BaseスタックでWindows2012R2の最新AMIが取得できています。せーのさんありがとう!

launchlatest2

無事に最新AMIからEC2インスタンスが起動してきました!

launchlatest3

今回は検証目的での構築・削除をイメージしたテンプレートですので、このテンプレートを何度も使うとLambdaファンクションがたくさん作成されてしまうので注意してください。構築後も利用し続けるリソースはCloudFormationのDeletionPolicyを利用する等して、管理できるように考える必要があると思います。

まとめ

構築手順を再現するのにとても便利なCloudFormationですが、AMIのIDを指定するところが毎度面倒でした。これで、最新AMIを使った構築作業も捗りそうです。
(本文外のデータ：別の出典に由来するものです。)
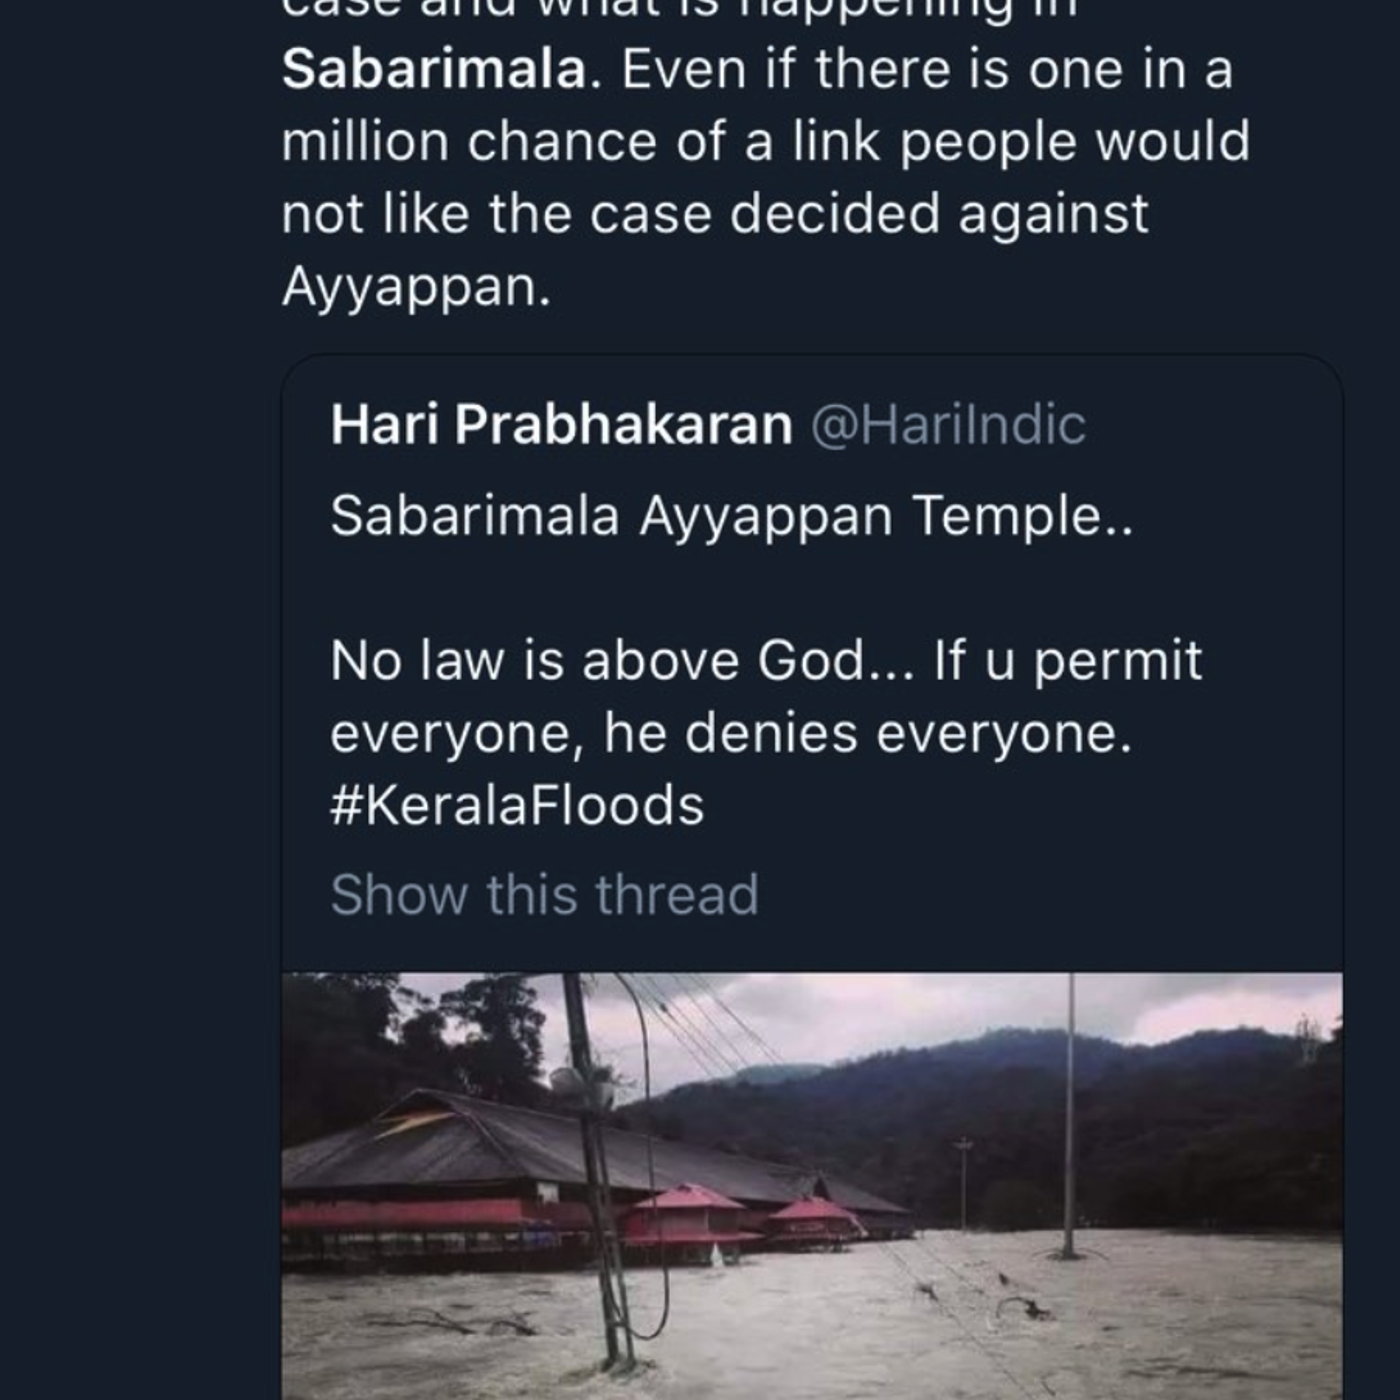The width and height of the screenshot is (1400, 1400).
Task: Select the 'Sabarimala Ayyappan Temple..' quoted line
Action: (x=731, y=517)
個人的には面倒な作業はそれほど苦手では無い方だと思うのですが、同じことを二度三度行うときには、やはり自動化しておきたいところですよね。CloudFormationをBaseスタックでネスト、Lambda-Backed Custom Resourcesの利用、はまともに作ったのが初めてだったのでとても勉強になりました。そして、Lambdaを使った処理は楽しい!コードをかけなくても素晴らしいサンプルを多くの人が紹介してくれていますので、ぜひ活用しましょう。

この内容がどこかの誰かのお役に立てば嬉しいです。